■ **INFORMATION SHOWN**
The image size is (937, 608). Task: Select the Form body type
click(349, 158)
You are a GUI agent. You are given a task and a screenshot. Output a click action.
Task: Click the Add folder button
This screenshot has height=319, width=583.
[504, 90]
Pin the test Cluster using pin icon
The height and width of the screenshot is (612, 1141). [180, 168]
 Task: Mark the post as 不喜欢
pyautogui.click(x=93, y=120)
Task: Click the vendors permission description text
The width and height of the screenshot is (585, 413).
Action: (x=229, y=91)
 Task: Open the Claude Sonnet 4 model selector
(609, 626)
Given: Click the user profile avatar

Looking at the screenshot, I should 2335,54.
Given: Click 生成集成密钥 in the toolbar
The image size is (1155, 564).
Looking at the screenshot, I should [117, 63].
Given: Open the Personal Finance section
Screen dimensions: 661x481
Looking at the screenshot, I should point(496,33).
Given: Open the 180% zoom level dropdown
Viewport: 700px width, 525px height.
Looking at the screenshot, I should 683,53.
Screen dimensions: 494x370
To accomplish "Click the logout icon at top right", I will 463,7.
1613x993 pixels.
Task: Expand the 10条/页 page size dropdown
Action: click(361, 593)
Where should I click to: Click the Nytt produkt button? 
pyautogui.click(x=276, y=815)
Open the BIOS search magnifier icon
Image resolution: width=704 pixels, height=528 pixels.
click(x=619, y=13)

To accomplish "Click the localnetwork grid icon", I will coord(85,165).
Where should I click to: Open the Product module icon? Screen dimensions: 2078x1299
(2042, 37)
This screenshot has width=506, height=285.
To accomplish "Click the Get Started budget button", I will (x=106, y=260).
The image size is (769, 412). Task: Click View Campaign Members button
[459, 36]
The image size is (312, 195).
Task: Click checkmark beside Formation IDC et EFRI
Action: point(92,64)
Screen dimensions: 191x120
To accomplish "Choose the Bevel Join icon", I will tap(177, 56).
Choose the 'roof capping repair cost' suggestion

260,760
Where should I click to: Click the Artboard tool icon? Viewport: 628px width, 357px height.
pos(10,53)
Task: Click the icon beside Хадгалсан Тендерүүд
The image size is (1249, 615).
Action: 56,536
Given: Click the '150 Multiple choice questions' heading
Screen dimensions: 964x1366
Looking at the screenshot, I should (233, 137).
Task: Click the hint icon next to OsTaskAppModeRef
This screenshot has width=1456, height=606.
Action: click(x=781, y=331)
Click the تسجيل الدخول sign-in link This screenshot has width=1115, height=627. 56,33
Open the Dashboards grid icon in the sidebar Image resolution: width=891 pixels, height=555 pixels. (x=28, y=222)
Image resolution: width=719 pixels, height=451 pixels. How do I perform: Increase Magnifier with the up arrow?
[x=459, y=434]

■ **EXERCISE TASK**
Rewrite the part of the entries that opens with the line containing "Click the تسجيل" and closes with the end of the entries, replacing "sidebar" with "side panel" and leaving everything else unchanged.

■ **EXERCISE ANSWER**
Click the تسجيل الدخول sign-in link This screenshot has width=1115, height=627. 56,33
Open the Dashboards grid icon in the side panel Image resolution: width=891 pixels, height=555 pixels. (x=28, y=222)
Image resolution: width=719 pixels, height=451 pixels. How do I perform: Increase Magnifier with the up arrow?
[x=459, y=434]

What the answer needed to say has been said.